Stored items
#####

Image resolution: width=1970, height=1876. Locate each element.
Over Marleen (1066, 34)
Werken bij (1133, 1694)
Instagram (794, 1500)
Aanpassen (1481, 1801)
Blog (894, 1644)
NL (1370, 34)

#####

Prompt: Each record should be given again exactly as it reads.

Exercise result:
Image resolution: width=1970, height=1876. Locate each element.
Over Marleen (1066, 34)
Werken bij (1133, 1694)
Instagram (794, 1500)
Aanpassen (1481, 1801)
Blog (894, 1644)
NL (1370, 34)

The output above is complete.